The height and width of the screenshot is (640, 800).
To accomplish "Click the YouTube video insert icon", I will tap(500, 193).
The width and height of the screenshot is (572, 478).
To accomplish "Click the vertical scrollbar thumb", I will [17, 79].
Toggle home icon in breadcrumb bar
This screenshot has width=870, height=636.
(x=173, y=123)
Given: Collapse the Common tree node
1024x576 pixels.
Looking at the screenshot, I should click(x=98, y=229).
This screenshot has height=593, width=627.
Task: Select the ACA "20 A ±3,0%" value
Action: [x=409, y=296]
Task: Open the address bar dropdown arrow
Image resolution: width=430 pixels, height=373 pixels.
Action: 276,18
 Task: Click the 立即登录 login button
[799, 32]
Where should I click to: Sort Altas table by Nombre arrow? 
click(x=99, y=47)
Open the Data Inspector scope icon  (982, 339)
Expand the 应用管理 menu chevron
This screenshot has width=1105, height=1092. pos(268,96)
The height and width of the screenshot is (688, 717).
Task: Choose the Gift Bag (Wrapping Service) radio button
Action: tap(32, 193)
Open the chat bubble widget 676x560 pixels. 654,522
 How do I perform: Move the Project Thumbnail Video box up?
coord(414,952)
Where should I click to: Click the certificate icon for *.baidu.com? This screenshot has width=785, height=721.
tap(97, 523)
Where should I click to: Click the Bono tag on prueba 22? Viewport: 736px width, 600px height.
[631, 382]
*-*-*
Task to complete:
Replace "Where should I click to" with "What should I click to" in the lines above and give all of them again, leaving everything else unchanged.

Result of the exercise:
The height and width of the screenshot is (640, 800).
To accomplish "Click the YouTube video insert icon", I will tap(500, 193).
The width and height of the screenshot is (572, 478).
To accomplish "Click the vertical scrollbar thumb", I will [17, 79].
Toggle home icon in breadcrumb bar
This screenshot has width=870, height=636.
(x=173, y=123)
Given: Collapse the Common tree node
1024x576 pixels.
Looking at the screenshot, I should click(x=98, y=229).
This screenshot has height=593, width=627.
Task: Select the ACA "20 A ±3,0%" value
Action: [x=409, y=296]
Task: Open the address bar dropdown arrow
Image resolution: width=430 pixels, height=373 pixels.
Action: 276,18
 Task: Click the 立即登录 login button
[799, 32]
What should I click to: Sort Altas table by Nombre arrow? 
click(x=99, y=47)
Open the Data Inspector scope icon  (982, 339)
Expand the 应用管理 menu chevron
This screenshot has width=1105, height=1092. pos(268,96)
The height and width of the screenshot is (688, 717).
Task: Choose the Gift Bag (Wrapping Service) radio button
Action: tap(32, 193)
Open the chat bubble widget 676x560 pixels. 654,522
 How do I perform: Move the Project Thumbnail Video box up?
coord(414,952)
What should I click to: Click the certificate icon for *.baidu.com? This screenshot has width=785, height=721.
tap(97, 523)
What should I click to: Click the Bono tag on prueba 22? Viewport: 736px width, 600px height.
[631, 382]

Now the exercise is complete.